El 18 de agosto de 2008 morían diez paracaidistas franceses y otros veintiuno, junto a cuatro afganos, resultaban heridos en una emboscada tendida por talibanes en un paso de montaña a 1.750 metros de altitud situado en el Valle de Ouzbin, al este de Kabul, la capital afgana. Francia despliega como saben cerca de cuatro mil efectivos, en el país asiático. La fuerza atacada pertenecía al 8º RPIM, una unidad de paracaidistas con un extraordinario historial curtido en África, en Asia y en los Balcanes.
A partir de entonces, los familiares de los caídos no han cesado de denunciar ante la Justicia ordinaria a los oficiales que mandaban la unidad atacada, por el supuesto delito de "puesta en peligro deliberada de la vida de otros", figura jurídica incluida en el Código Penal francés.
En un magnífico trabajo publicado en la revista de pensamiento militar "Ejército" (núm. 828 abril 2010) el comandante Alberto de Blas, alumno de la histórica "École Militaire" de París rebautizada hoy como "College Interarmées de la Defence", reflexiona sobre este tema que apoya en una conferencia impartida por el JEMAD francés, general Georgelin que abiertamente les dijo a los futuros mandos: "La amenaza más grave que pesa sobre nuestros ejércitos es la banalización de nuestra condición castrense, entendida ésta como el rechazo consciente o inconsciente de la ética militar, un concepto que pasa por la entrega potencial de la vida en cualquier circunstancia, momento y lugar".

_Datos proporcionados_:
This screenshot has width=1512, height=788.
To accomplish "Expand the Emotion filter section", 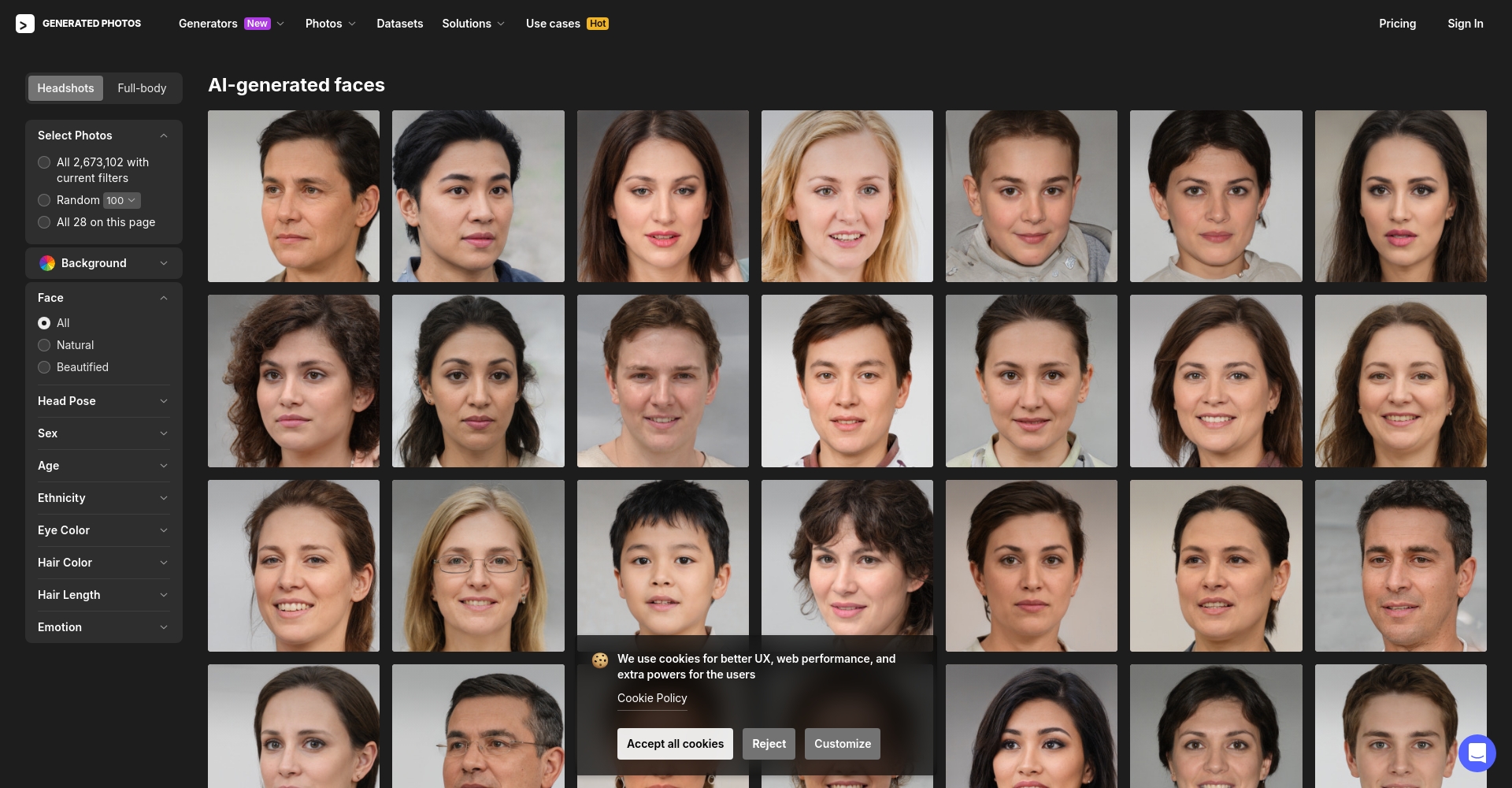I will pos(103,627).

_Qué debes hacer_:
a: Enumera todos los lugares en los que, según el texto proporcionado, se curtió el historial de la unidad de paracaidistas atacada.
b: Transcribe del texto proporcionado el fragmento comprendido entre "A partir de" y "Código Penal francés.", ambos incluidos.

_Resultados en orden_:
a: África, Asia y los Balcanes.

b:
A partir de entonces, los familiares de los caídos no han cesado de denunciar ante la Justicia ordinaria a los oficiales que mandaban la unidad atacada, por el supuesto delito de "puesta en peligro deliberada de la vida de otros", figura jurídica incluida en el Código Penal francés.